All entries must come back exactly as given, with no pictures in the copy.

/---

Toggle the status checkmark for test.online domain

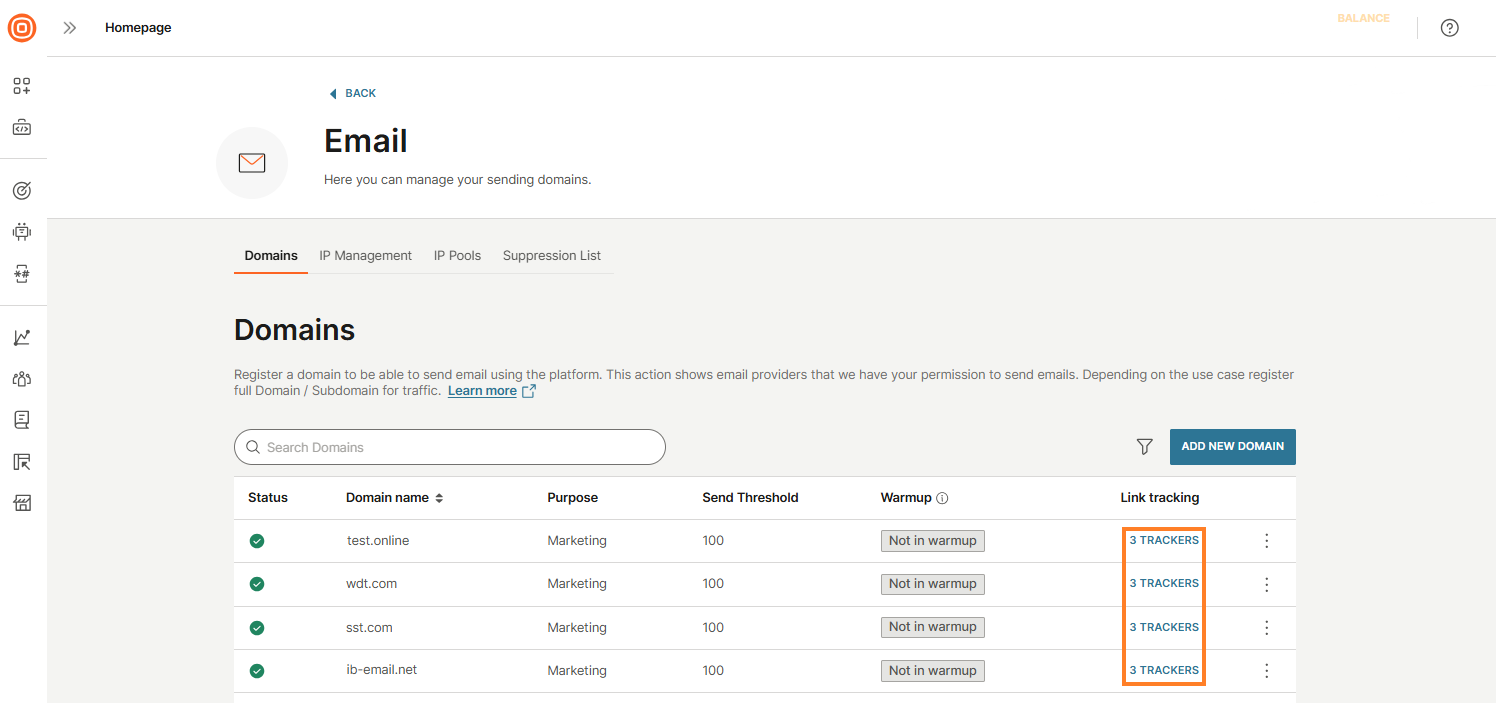257,540
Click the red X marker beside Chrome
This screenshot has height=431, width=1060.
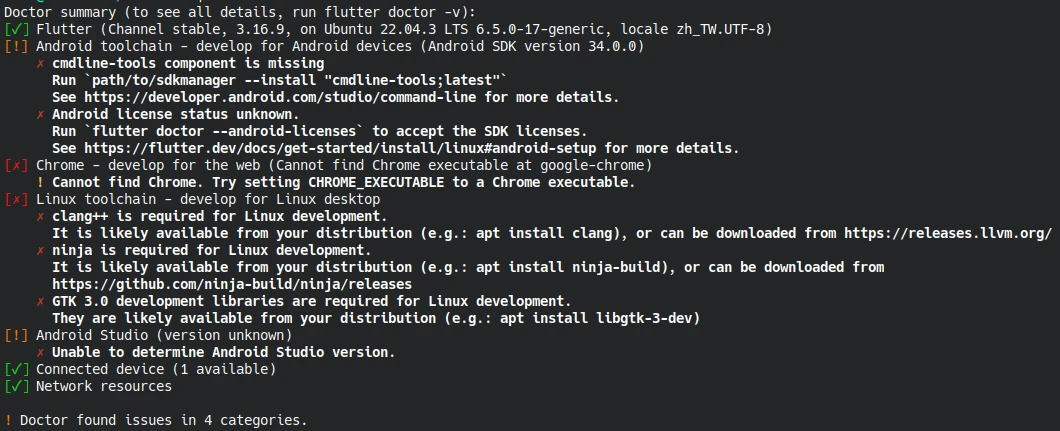(16, 166)
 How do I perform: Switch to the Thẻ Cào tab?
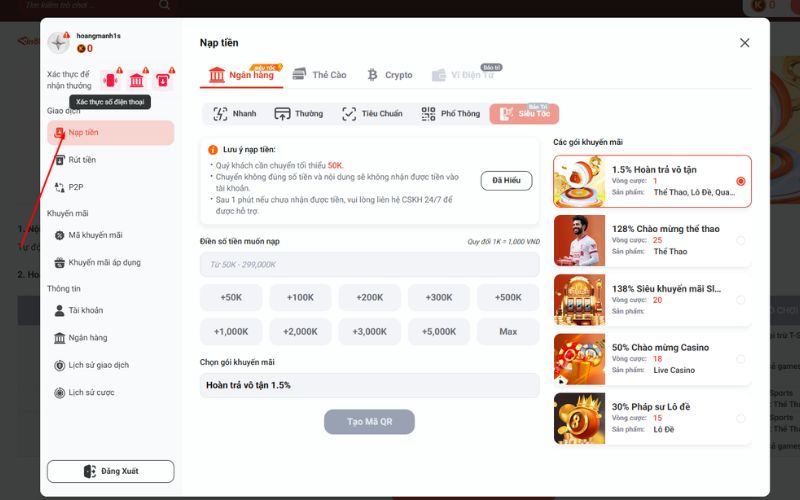(x=319, y=75)
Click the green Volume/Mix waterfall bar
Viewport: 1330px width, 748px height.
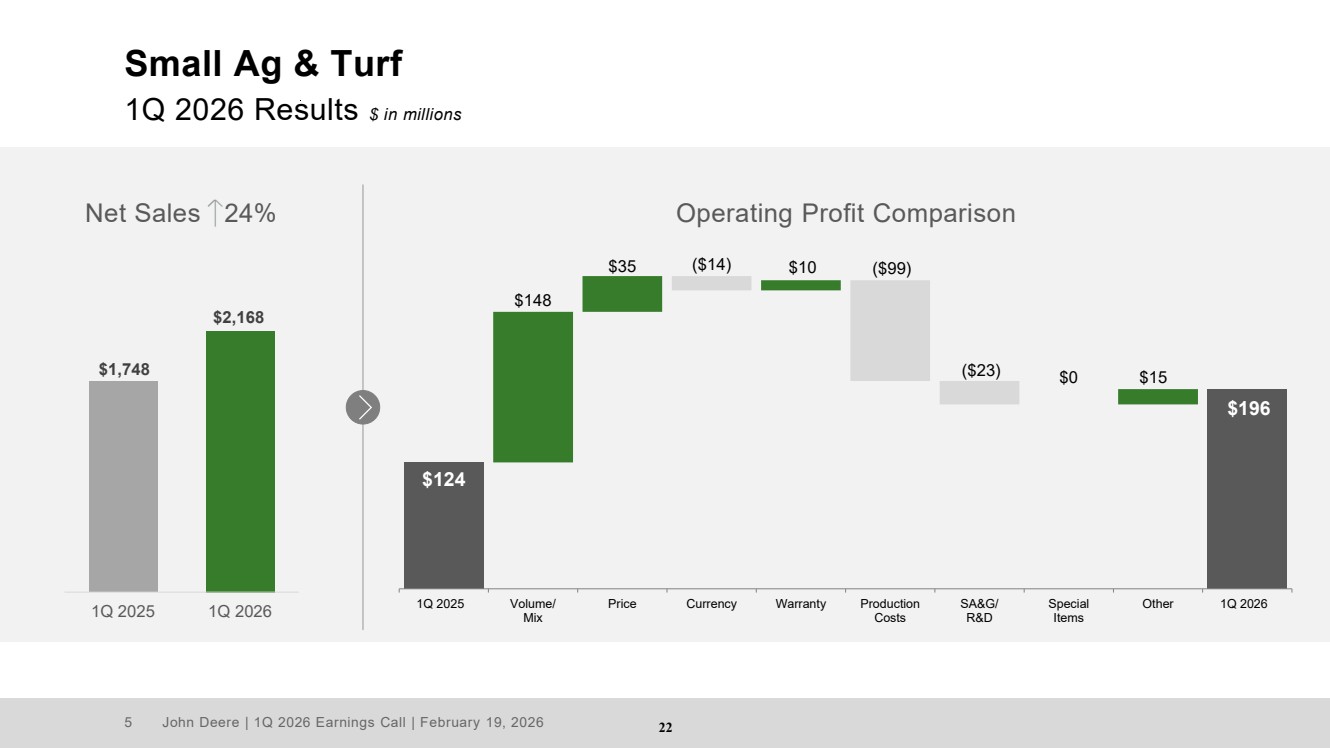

\---

## RESPONSE TO THE TASK:
Toggle the status checkmark for test.online domain

257,540
Click the red X marker beside Chrome
This screenshot has height=431, width=1060.
(16, 166)
 How do I perform: Switch to the Thẻ Cào tab?
(x=319, y=75)
Click the green Volume/Mix waterfall bar
Viewport: 1330px width, 748px height.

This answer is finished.